Ia menyebutkan satu paket mesin air mineral dengan nilai Rp124 juta milik BUMD setempat selama ini berada di bawah pengelolaan pihak ketiga yang berada di wilayah Bandung.

“Aset berupa mesin air mineral yang berada di wilayah Bandung tersebut pada saat itu dikelola oleh pihak PT MMS sebagai investasi untuk usaha air mineral kemasan,” ujarnya pula.

Rudi berharap dengan adanya sejumlah penyitaan uang dan aset yang terkait dengan dugaan korupsi anggaran negara untuk modal usaha di BUMD dapat menutup kerugian negara.

Untuk sementara ini, ia mengatakan, berdasarkan estimasinya jumlah kerugian negara akibat kasus dugaan korupsi anggaran negara untuk modal usaha di BUMD setempat mencapai sekitar Rp1,1 miliar lebih.

“Ini baru estimasi penyidik Kejari Mukomuko. Untuk resminya berapa jumlah kerugian negara kami masih menunggu hasil audit dari Badan Pemeriksa Keuangan dan Pembangunan (BPKP),” ujar Rudi.

BUMD PT Mukomuko Maju Sejahtera (MMS) terhitung sejak tahun 2006 hingga 2016 mendapatkan modal usaha atau penyertaan modal sebesar Rp7 miliar yang bersumber dari APBD pemerintah setempat.

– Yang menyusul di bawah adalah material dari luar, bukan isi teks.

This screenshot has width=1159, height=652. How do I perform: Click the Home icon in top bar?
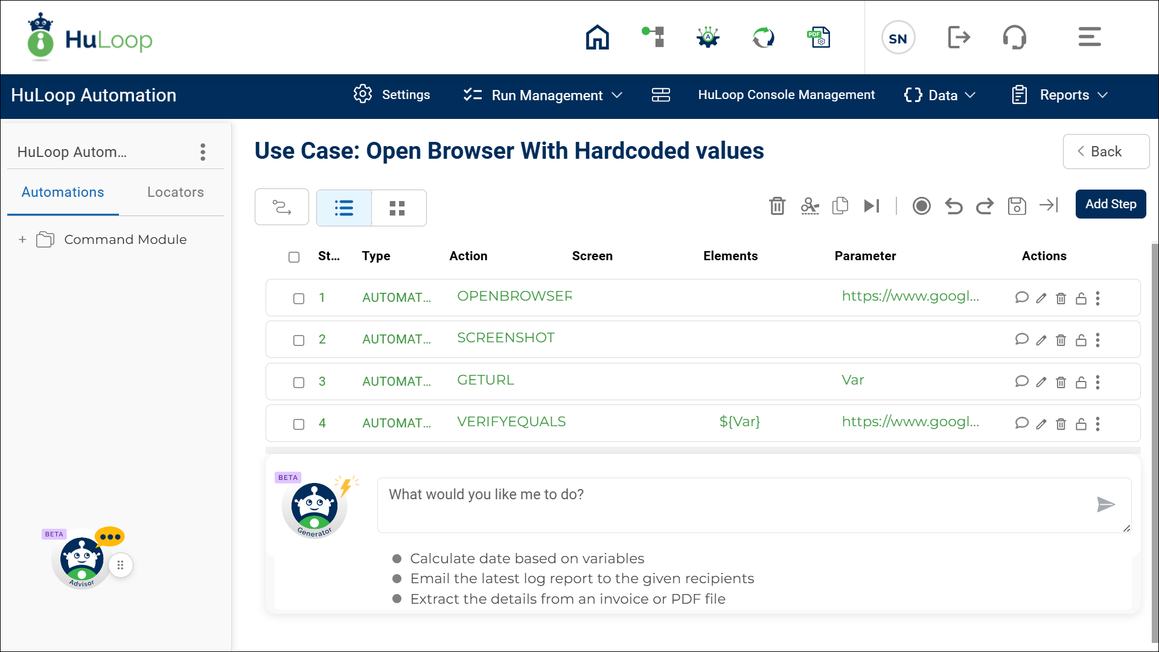tap(597, 37)
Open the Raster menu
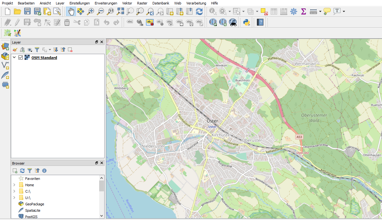 tap(142, 3)
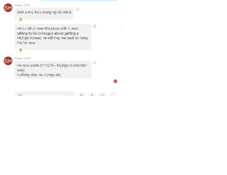Viewport: 227px width, 175px height.
Task: Click last round button at bottom right
Action: coord(113,94)
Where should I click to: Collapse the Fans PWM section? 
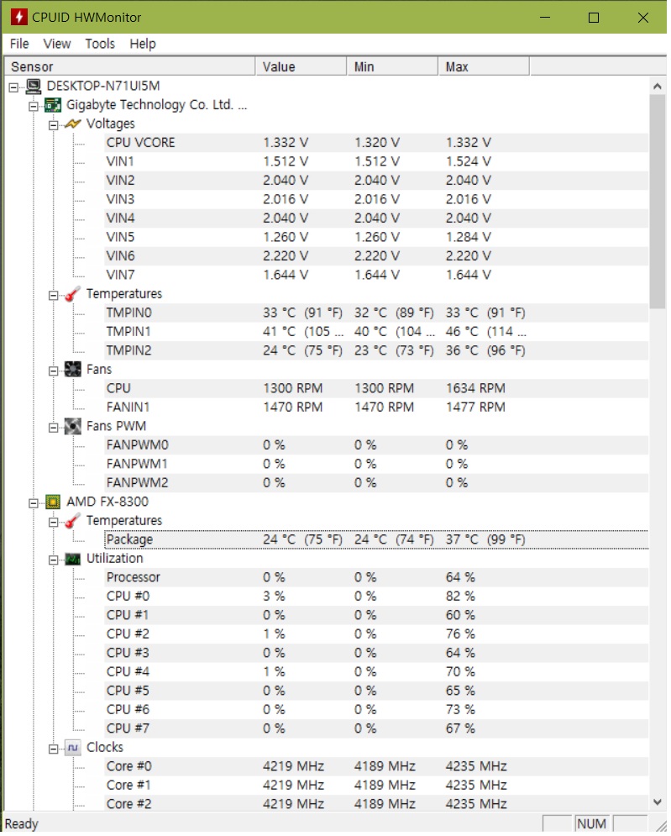(53, 428)
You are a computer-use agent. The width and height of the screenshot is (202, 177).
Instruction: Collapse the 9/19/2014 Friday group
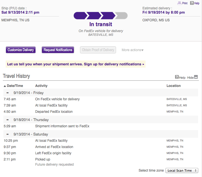click(x=8, y=93)
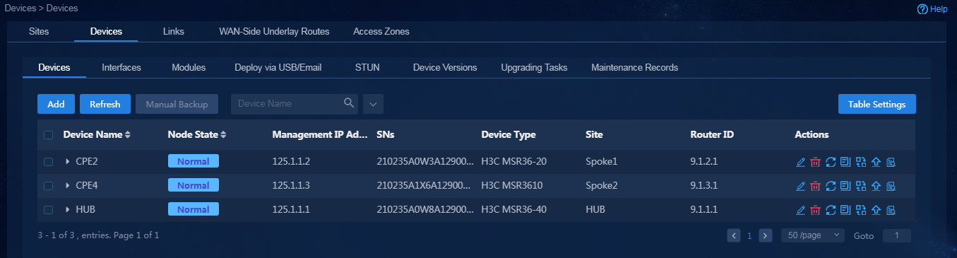Viewport: 957px width, 258px height.
Task: Delete the CPE4 device via trash icon
Action: (815, 186)
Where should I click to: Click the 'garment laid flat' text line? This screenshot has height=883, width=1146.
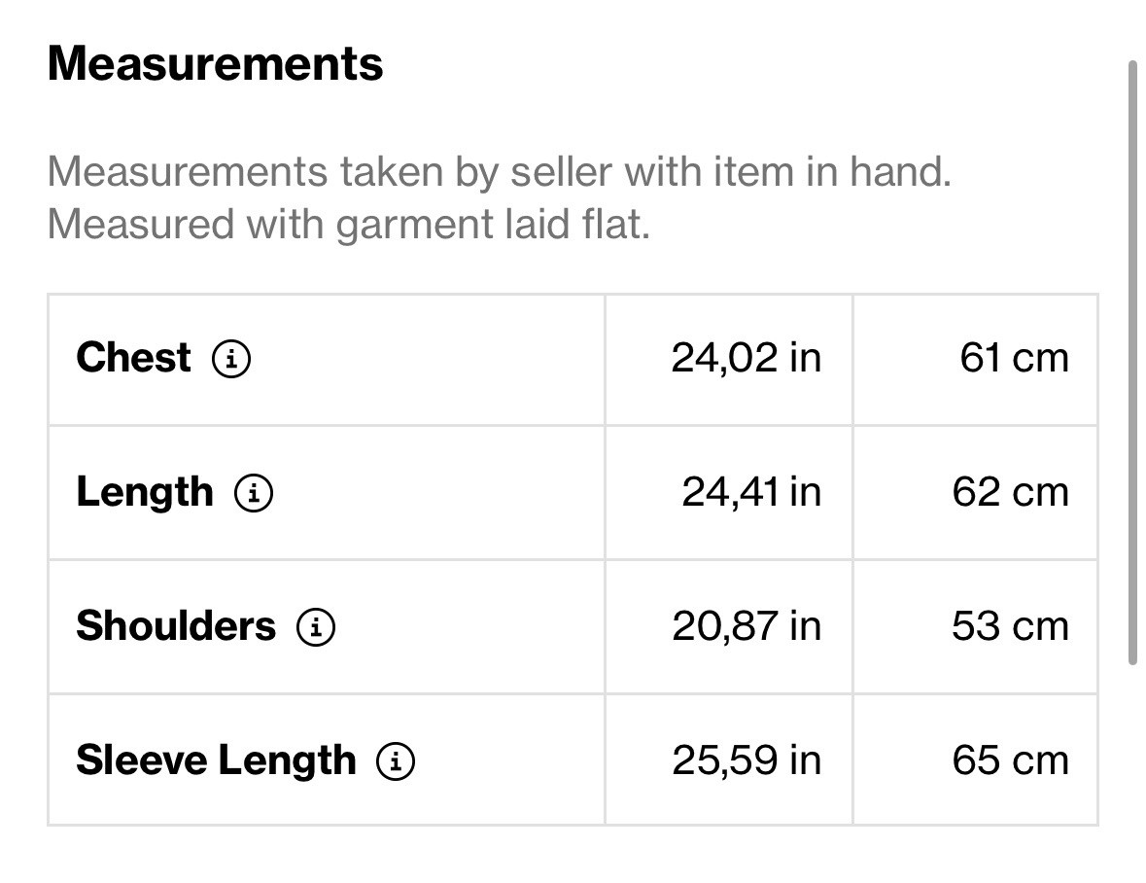349,225
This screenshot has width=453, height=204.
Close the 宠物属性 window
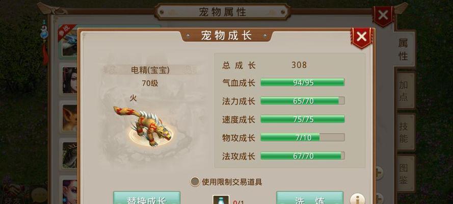click(383, 15)
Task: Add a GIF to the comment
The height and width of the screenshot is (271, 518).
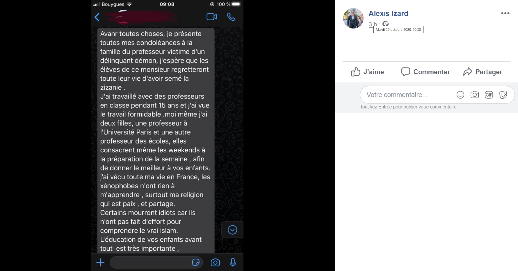Action: 489,95
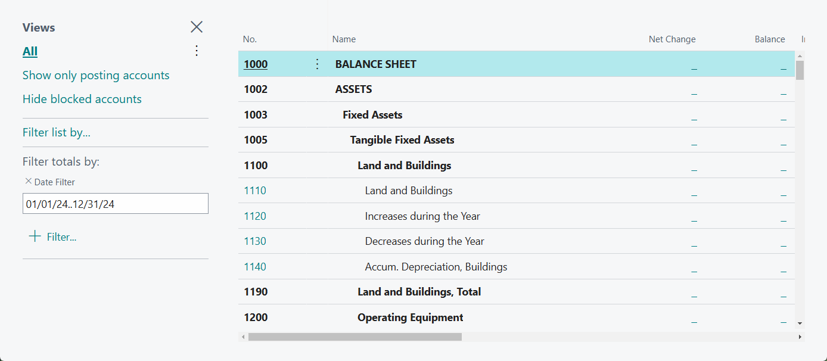Screen dimensions: 827x361
Task: Open the ellipsis row menu for account 1000
Action: click(317, 64)
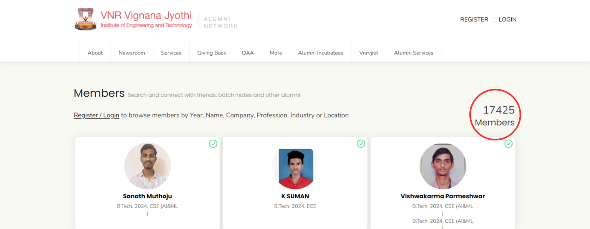Expand the More menu
The image size is (590, 229).
pyautogui.click(x=276, y=53)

Penyidik Kejari Kabupaten Mukomuko melakukan penyidikan terhadap pengelolaan dana sebesar Rp7 miliar yang bersumber dari APBD tahun 2006 hingga 2016.

Kejari menduga manajemen BUMD yang menerima dana untuk modal sebesar Rp7 miliar dari pemerintah setempat tersebut mengelola dana tersebut tidak sesuai aturan, sehingga berpotensi menyebabkan kerugian negara.